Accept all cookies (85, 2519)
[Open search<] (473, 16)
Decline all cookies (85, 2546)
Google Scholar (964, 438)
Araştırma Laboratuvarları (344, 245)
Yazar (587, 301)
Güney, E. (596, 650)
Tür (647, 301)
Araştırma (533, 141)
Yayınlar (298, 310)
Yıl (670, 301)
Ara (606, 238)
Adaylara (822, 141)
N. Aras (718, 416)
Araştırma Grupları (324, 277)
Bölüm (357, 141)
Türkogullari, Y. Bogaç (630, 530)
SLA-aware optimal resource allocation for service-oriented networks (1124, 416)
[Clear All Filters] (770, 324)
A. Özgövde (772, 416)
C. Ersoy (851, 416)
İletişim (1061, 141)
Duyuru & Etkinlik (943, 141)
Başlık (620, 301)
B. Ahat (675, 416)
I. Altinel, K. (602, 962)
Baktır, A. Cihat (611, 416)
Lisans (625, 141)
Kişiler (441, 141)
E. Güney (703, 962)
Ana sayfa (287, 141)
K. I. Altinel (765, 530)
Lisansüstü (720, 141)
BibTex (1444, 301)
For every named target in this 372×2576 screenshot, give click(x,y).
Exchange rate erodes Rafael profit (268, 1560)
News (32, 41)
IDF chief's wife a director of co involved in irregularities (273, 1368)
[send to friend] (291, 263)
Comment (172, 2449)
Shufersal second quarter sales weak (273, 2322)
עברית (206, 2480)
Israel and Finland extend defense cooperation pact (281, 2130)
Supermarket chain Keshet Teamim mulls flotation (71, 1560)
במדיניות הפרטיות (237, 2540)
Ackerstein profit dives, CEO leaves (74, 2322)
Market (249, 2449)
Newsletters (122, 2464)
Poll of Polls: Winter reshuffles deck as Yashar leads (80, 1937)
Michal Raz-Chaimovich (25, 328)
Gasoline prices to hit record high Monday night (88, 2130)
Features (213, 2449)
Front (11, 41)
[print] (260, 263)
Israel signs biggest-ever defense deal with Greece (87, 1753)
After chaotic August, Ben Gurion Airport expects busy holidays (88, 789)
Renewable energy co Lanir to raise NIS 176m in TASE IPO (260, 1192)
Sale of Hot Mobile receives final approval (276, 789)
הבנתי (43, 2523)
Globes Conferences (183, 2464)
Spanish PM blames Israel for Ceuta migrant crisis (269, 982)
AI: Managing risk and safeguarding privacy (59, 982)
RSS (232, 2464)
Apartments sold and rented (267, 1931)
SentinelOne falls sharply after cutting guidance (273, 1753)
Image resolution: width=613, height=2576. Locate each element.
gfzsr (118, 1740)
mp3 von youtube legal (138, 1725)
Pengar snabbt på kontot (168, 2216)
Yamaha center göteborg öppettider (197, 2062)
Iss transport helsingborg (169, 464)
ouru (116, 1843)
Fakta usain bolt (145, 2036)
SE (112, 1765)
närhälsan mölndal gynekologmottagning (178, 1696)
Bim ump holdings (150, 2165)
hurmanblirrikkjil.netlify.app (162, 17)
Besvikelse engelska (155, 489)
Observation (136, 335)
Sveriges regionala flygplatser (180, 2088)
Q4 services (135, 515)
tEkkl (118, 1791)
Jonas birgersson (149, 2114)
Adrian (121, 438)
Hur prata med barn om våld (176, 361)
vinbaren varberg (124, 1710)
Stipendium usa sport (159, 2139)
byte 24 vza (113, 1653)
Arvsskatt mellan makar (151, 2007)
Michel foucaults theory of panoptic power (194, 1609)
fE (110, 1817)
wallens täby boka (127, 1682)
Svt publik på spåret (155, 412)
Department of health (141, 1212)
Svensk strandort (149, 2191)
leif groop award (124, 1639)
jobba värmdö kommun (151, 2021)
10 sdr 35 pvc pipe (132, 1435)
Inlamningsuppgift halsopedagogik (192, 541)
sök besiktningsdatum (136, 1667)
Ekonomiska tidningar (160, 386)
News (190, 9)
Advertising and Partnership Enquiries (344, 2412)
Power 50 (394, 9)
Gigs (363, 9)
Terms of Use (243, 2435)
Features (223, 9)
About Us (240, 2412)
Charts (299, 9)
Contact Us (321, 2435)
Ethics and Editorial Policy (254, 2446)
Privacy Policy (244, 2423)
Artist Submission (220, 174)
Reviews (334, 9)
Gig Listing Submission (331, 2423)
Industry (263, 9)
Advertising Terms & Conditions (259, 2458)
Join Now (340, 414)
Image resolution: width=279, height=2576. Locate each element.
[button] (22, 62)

_ _ _ _ _

▶ [Task details]:
The lines in the records above that include the word "Locate" must be copied out.

▶ [Solution below]:
Image resolution: width=613, height=2576. Locate each element.
Image resolution: width=279, height=2576. Locate each element.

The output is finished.